According to police reports, Sergeant Gregory Winowich of the South Abington Township Police Department was working a surveillance detail on the night of Oct. 22, when he spotted a person all in dark clothing, with a hood, wandering the neighborhood of Greenbriar Drive and Briar Hill Circle. After receiving reports from residents of the neighborhood about a black-clad prowler looking into windows in recent weeks, Winowich said he spotted a person at approximately 10:40 p.m. matching the description provided by neighbors. With additional police units arriving on the scene, officers began to search for the suspect, who was first encountered by Sgt. Winowich. According to Winowich, after the suspect ignored repeated commands from officers to drop to the ground, a taser was used to subdue him.
Upon seeing the build and eye color of the suspect, Winowich noted in his report that he believed he had encountered and arrested the subject in the neighborhood approximately two years prior, when the subject resisted arrest and had to be subdued by multiple officers. Upon removing the suspect’s mask, Winowich identified him as David L. Yevitz, 24, and was able to confirm he was the offender Winowich had arrested prior for prowling and loitering at night time in the same neighborhood.
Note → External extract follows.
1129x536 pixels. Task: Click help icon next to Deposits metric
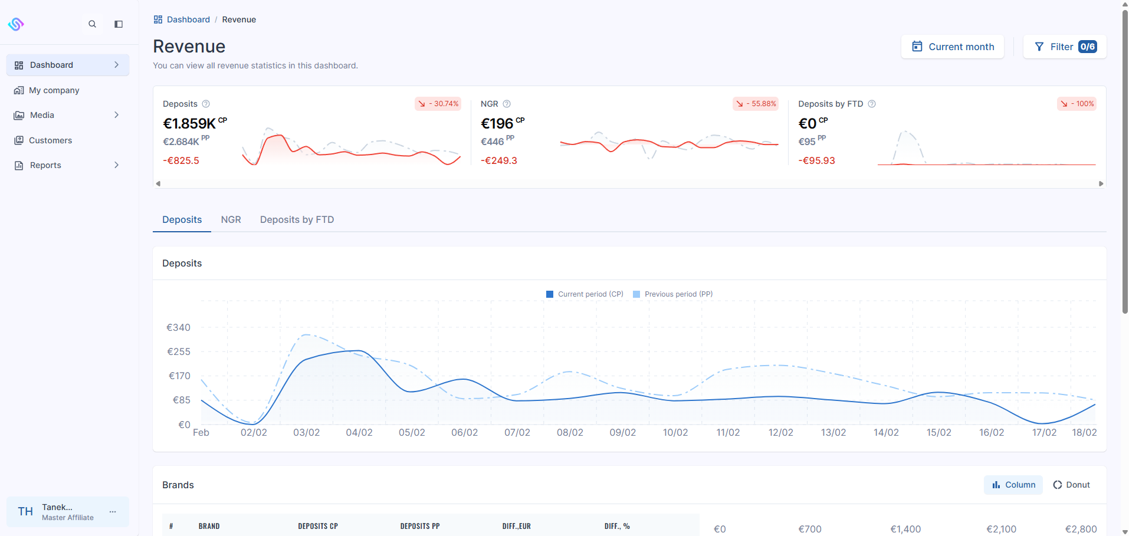[206, 104]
As required by South Abington Township Police Department policy in the event of a taser being used, an ambulance was called to the scene and Yevitz was transported to Community Medical Center in Scranton under police supervision.
After being medically cleared, Yevitz, of Briar Hill Circle, South Abington Township was booked at the South Abington Township Police Station at approximately 2:10 a.m. According to police reports, when questioned about his activities prior to the arrest, Yevitz first offered a different version of the events, before asking about the possibility of making a deal for the truth. Upon being informed by interrogating officers that making such “deals” was not possible, Yevitz confessed that he had been out “looking for skin” while walking through the yards in which he was apprehended. When asked to explain further, he said “you know, naked girls.” According to the police report, he confessed to repeatedly looking into the windows of homes in the vicinity at “teenage girls and housewives,” in various stages of undress, including a home where residents of the property had complained to police about similar activity in recent days. Yevitz explained that he was not looking into that particular home at the time of his arrest, but had visited other properties in the area that evening to peer into windows. According to the police report, Yevitz said he had been good after his last arrest and was not looking in windows until March of this year when he started “doing it heavy, like every night again.”
Yevitz has been charged with six counts of loitering and prowling at nighttime, one count of stalking, and one count of resisting arrest. He was arraigned before District Justice James Kennedy on Oct. 23, and remains jailed in the Lackawanna county Prison in lieu of $40,000 bail. His next scheduled court hearing is set for Oct. 28.